According to results of the phase III GMMG-HD7 trial, the addition of the anti-CD38 monoclonal antibody isatuximab to standard induction therapy with lenalidomide, bortezomib, and dexamethasone (RVd) significantly increases the likelihood of obtaining minimal residual disease (MRD) negativity in patients with newly diagnosed, transplant-eligible multiple myeloma (MM). With the isatuximab-based treatment, half of the patients proved to be MRD-negative after induction therapy, while this was only the case for 35.6% of patients treated with RVd alone.

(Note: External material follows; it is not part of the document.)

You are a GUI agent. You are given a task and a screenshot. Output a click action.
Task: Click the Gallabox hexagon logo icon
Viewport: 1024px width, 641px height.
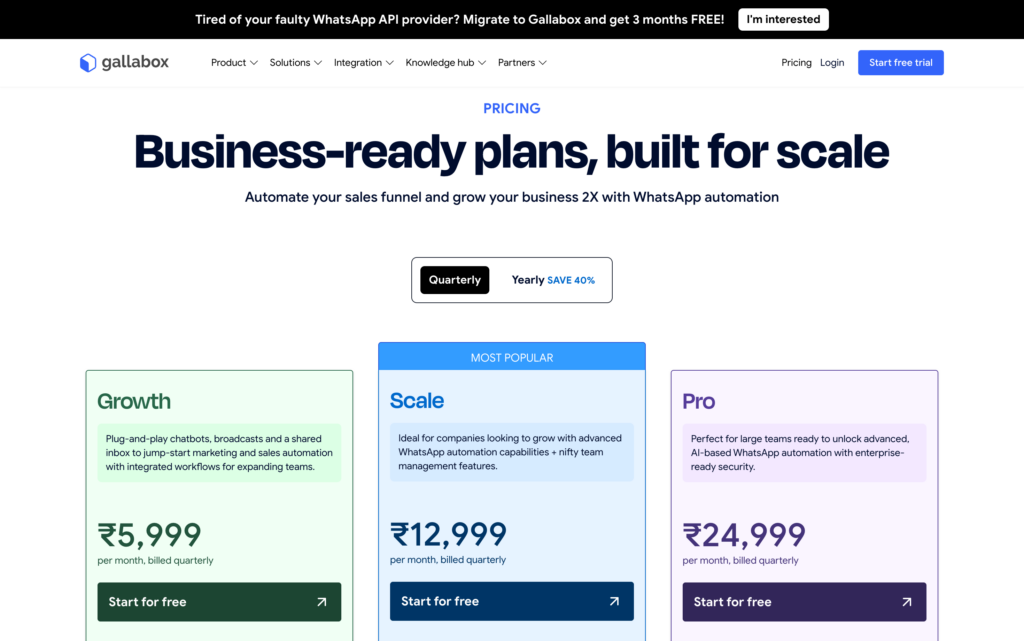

To date, RVd is a recommended first line treatment for patients with newly diagnosed MM (NDMM) who are eligible for an autologous stem cell transplantation (ASCT). In recent years, monoclonal antibodies targeting CD38 have dramatically changed the treatment landscape in MM. Initially these agents were evaluated in the relapsed/refractory setting and in transplant ineligible patients, but these agents are now also being explored as part of induction therapy in patients with transplant-eligible NDMM. One of these anti-CD38 antibodies consists of isatuximab, an agent that is already approved in combination with dexamethasone and either pomalidomide or carfilzomib in the treatment of relapsed/refractory MM. The goal of the phase III GMMG-HD7 trial was to assess whether the addition of isatuximab to induction therapy RVd could improve the rate of MRD-negativity in patients with transplant-eligible NDMM.

Study design

In this multicenter, open-label, phase III trial, patients with transplant-eligible NDMM coming from 67 sites across Germany were randomized to receive three 42-day cycles of RVd (lenalidomide 25 mg/d p.o., d1–14 and d22-35; bortezomib 1.3 mg/m2 s.c. d1, 4, 8, 11, 22, 25, 29, 32; dexamethasone 20 mg/d d1-2, 4-5, 8-9, 11-12, 15, 22-23, 25-26, 29-30, 32-33) with or without isatuximab (10 mg/kg i.v., cycle 1: d 1, 8, 15, 22, 29; cycles 2-3: d 1, 15, 29). Following this induction phase patients underwent an ASCT followed by maintenance therapy with either isatuximab + lenalidomide, or lenalidomide alone. The primary endpoint of the trial was MRD negativity assessed by next-generation flow (NGF, sensitivity x10-5) after induction. Key secondary study objectives included rates of complete response (CR) after induction and safety. The study included a total of 662 patients of whom 660 were eligible for the intent-to-treat analysis and 658 started induction therapy.

Results

Baseline patient and disease characteristics were well-balanced between the two study arms, with a median age of 59 years. High risk cytogenetics were reported in 17.5% of patients in the Isa-RVd arm as compared to 20.1% in the RVd arm. Slightly more patients in the Isa-RVd arm had ISS stage II disease compared to the RVd alone arm (65.9% vs. 56.2%). During the induction phase 35 (10.6%) and 18 (5.4%) patients discontinued treatment in the RVd and Isa-RVd arms (p=0.02), respectively. Among these, 8 (2.4%, RVd) and 7 (2.1%, Isa-RVd) patients discontinued induction due to adverse events (AE). In total 293 (89.1%) and 312 (94.3%) patients in the RVd and Isa-RVd arms, respectively, continued further study treatment after induction.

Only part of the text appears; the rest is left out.